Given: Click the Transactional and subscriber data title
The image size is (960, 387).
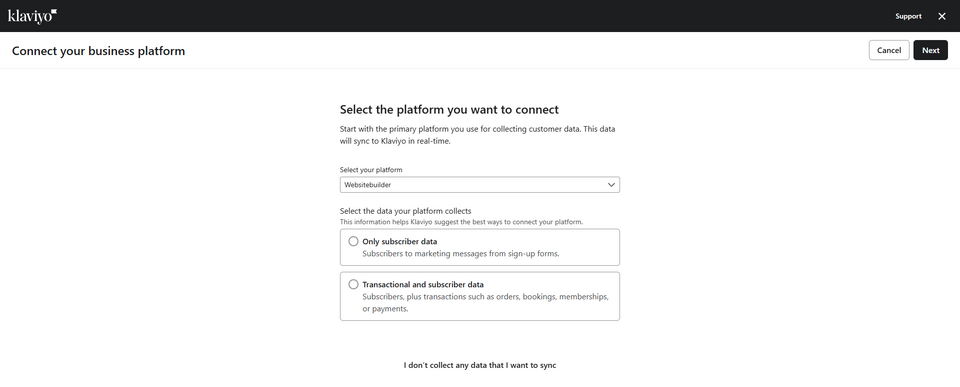Looking at the screenshot, I should 422,284.
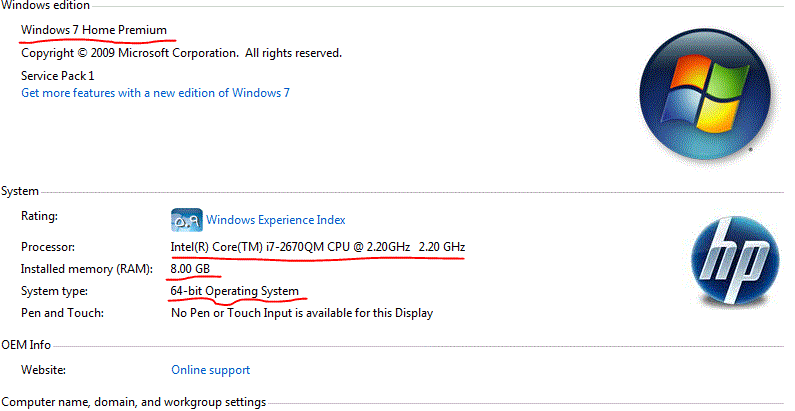The image size is (795, 411).
Task: Click the Windows Experience Index rating badge icon
Action: pos(187,220)
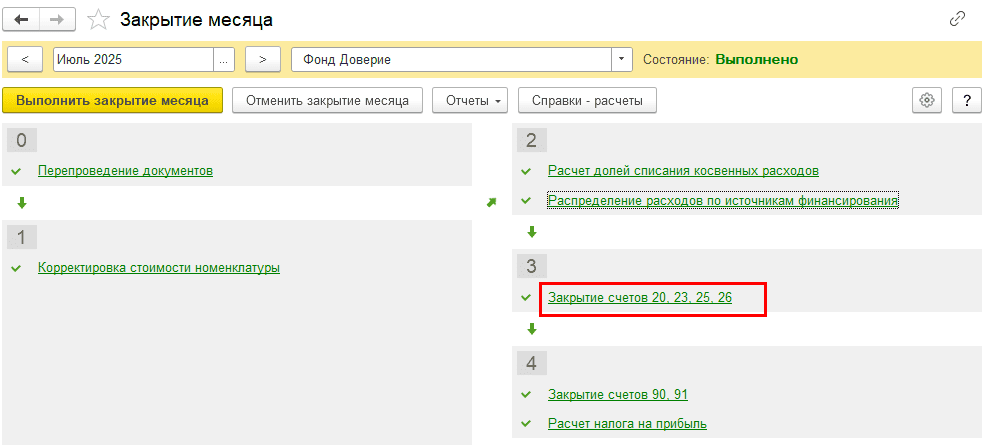Expand the organization dropdown list
The width and height of the screenshot is (982, 445).
click(622, 59)
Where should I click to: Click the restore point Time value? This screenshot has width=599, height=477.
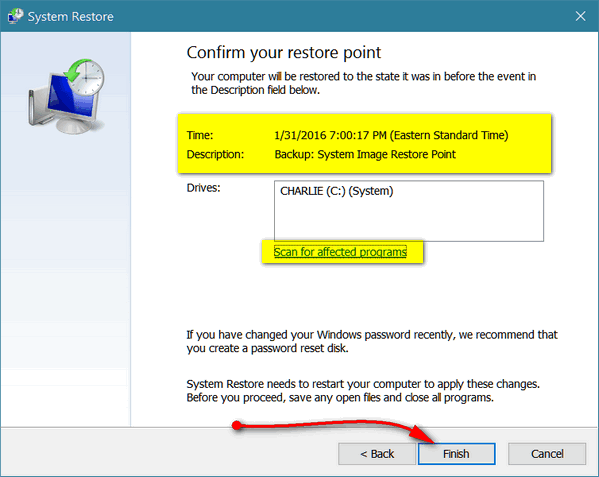point(391,135)
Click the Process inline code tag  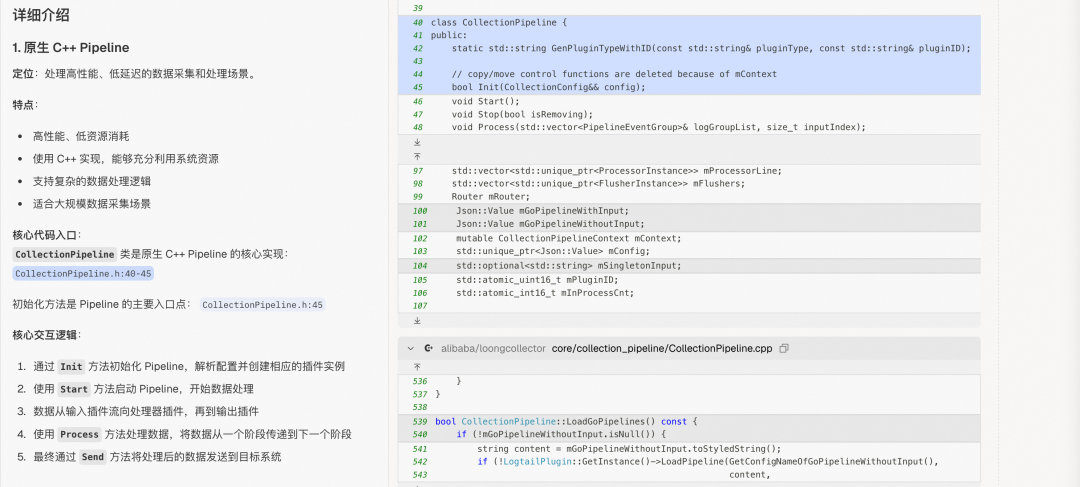[x=79, y=434]
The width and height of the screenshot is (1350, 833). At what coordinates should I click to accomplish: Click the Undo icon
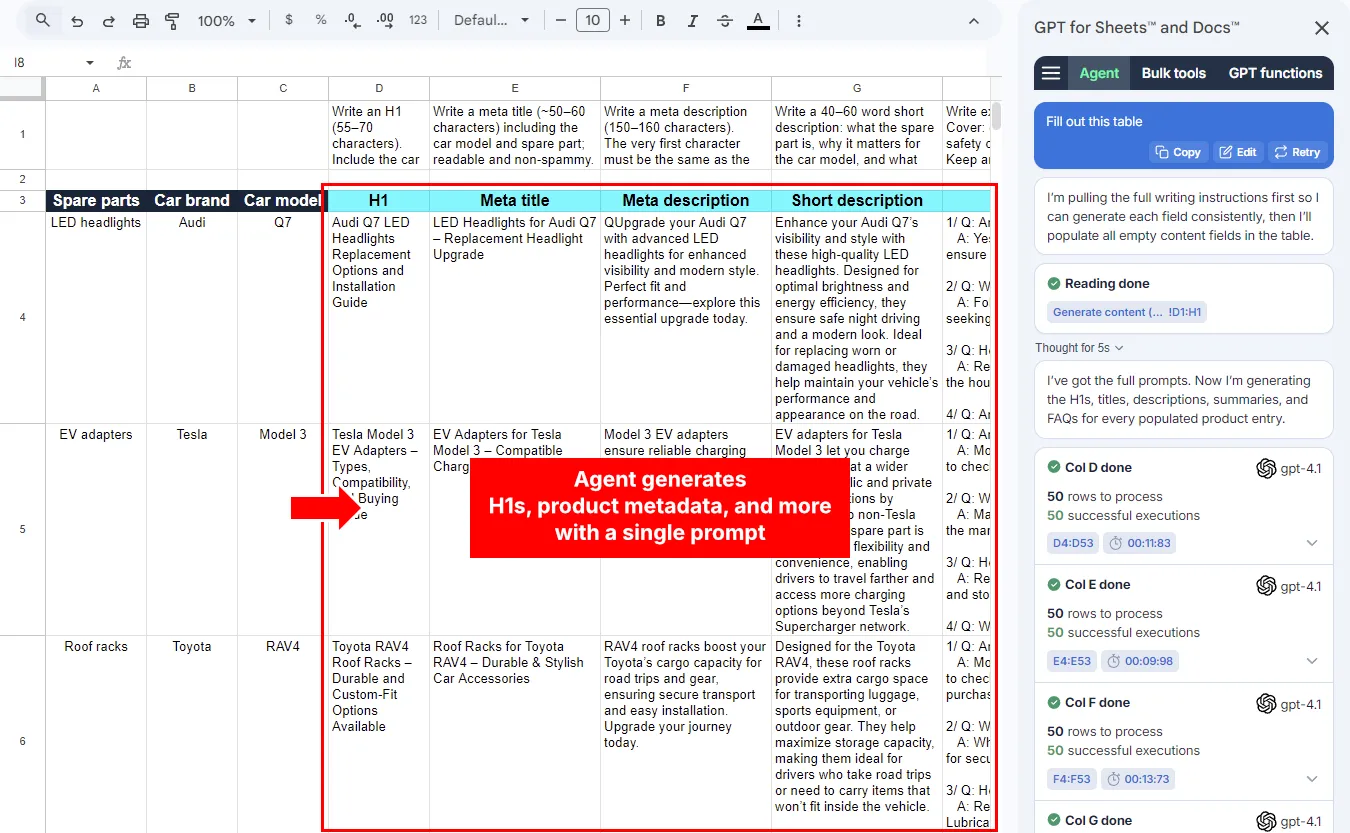(x=77, y=19)
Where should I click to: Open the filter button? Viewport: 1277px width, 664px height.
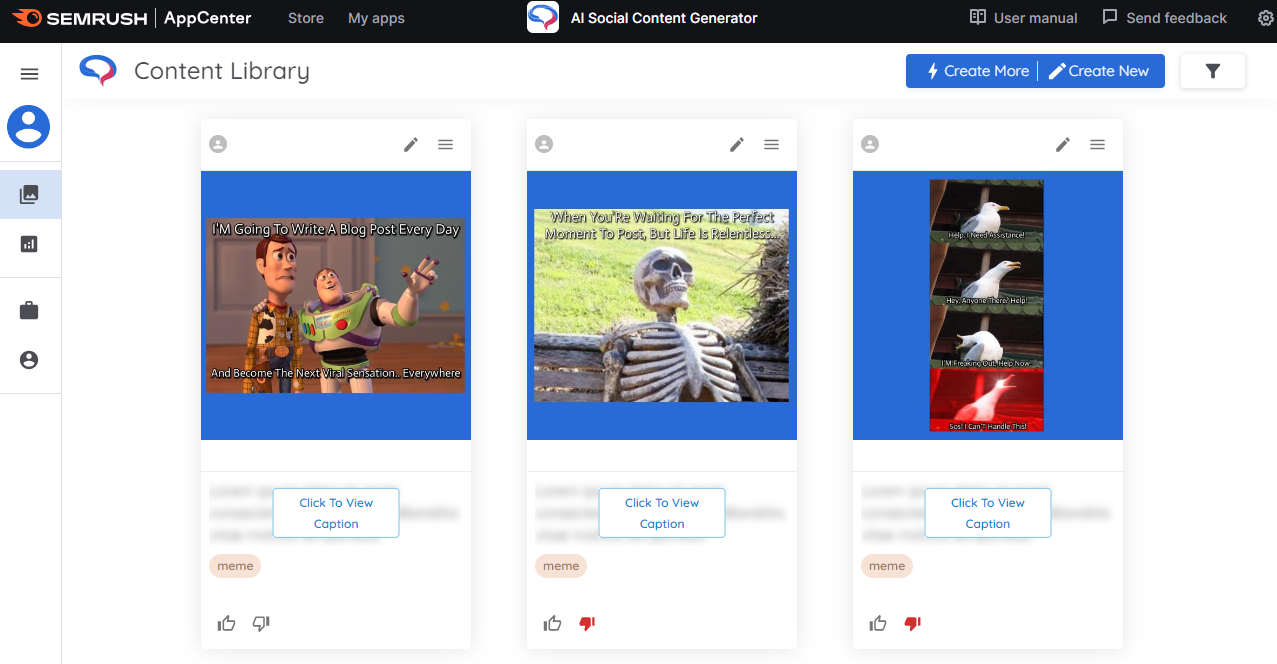click(1212, 71)
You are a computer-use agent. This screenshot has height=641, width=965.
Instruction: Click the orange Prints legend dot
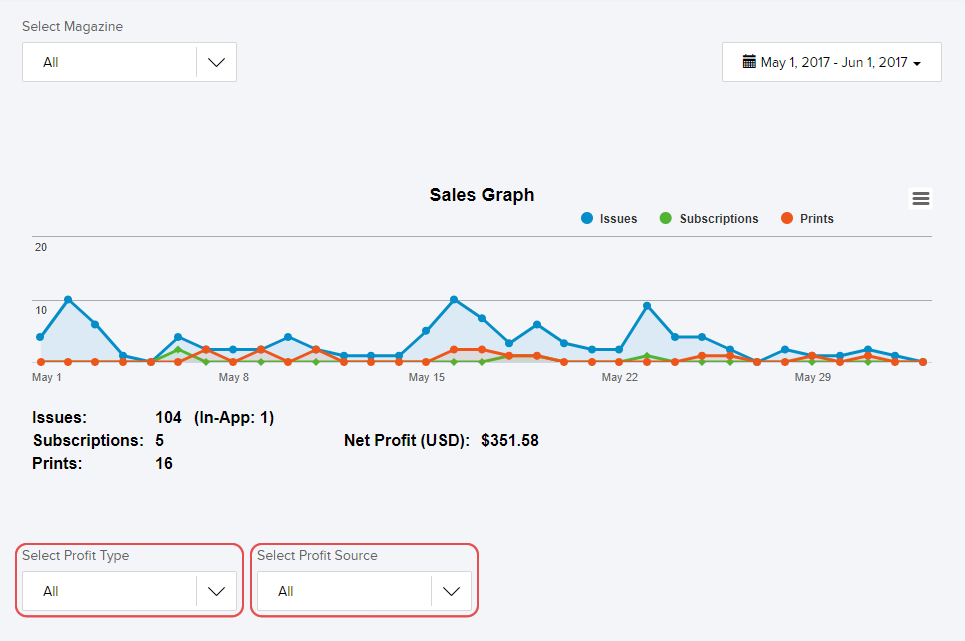tap(787, 219)
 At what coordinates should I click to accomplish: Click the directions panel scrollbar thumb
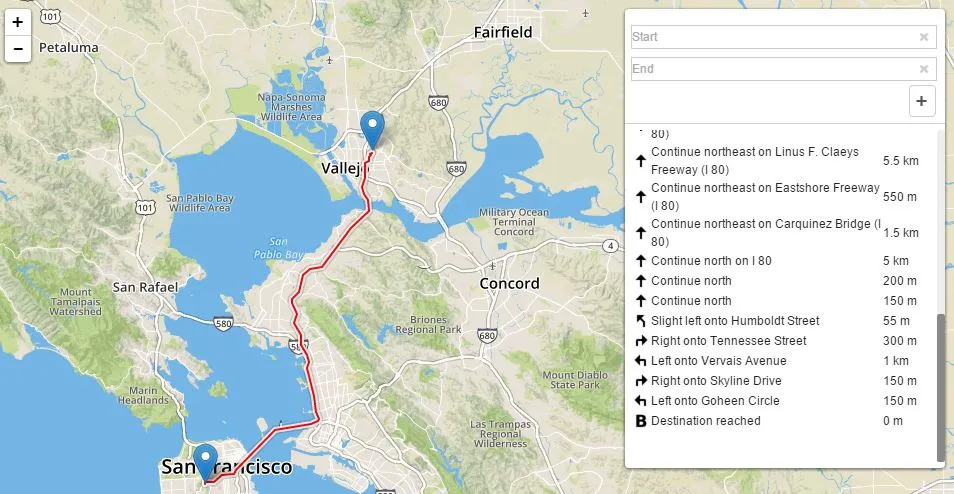click(941, 387)
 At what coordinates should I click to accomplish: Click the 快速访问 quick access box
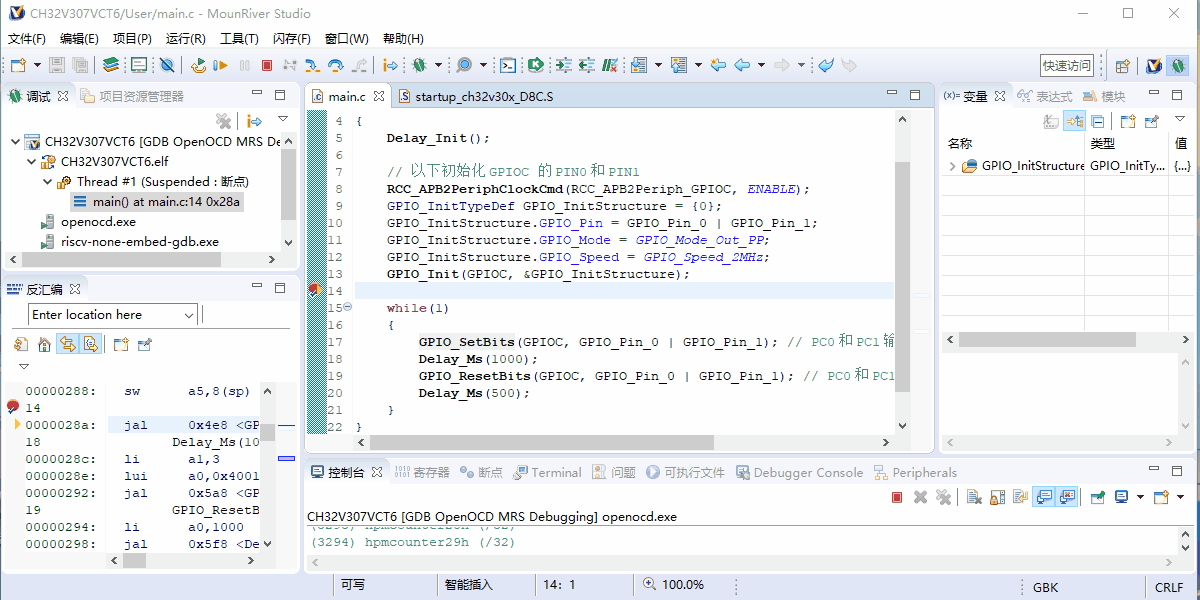[x=1066, y=65]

■ TASK TO CARRY OUT:
Repeat exactly the lines above, starting at the one that contains "You are a computer-use" and stopping at the last line of the entries, and leave out the pictures.

■ ANSWER SECTION:
You are a computer-use agent. This screenshot has height=641, width=965.
Instruction: Click the orange Prints legend dot
tap(787, 219)
 At what coordinates should I click to accomplish: Click the directions panel scrollbar thumb
click(941, 387)
 At what coordinates should I click to accomplish: Click the 快速访问 quick access box
[x=1066, y=65]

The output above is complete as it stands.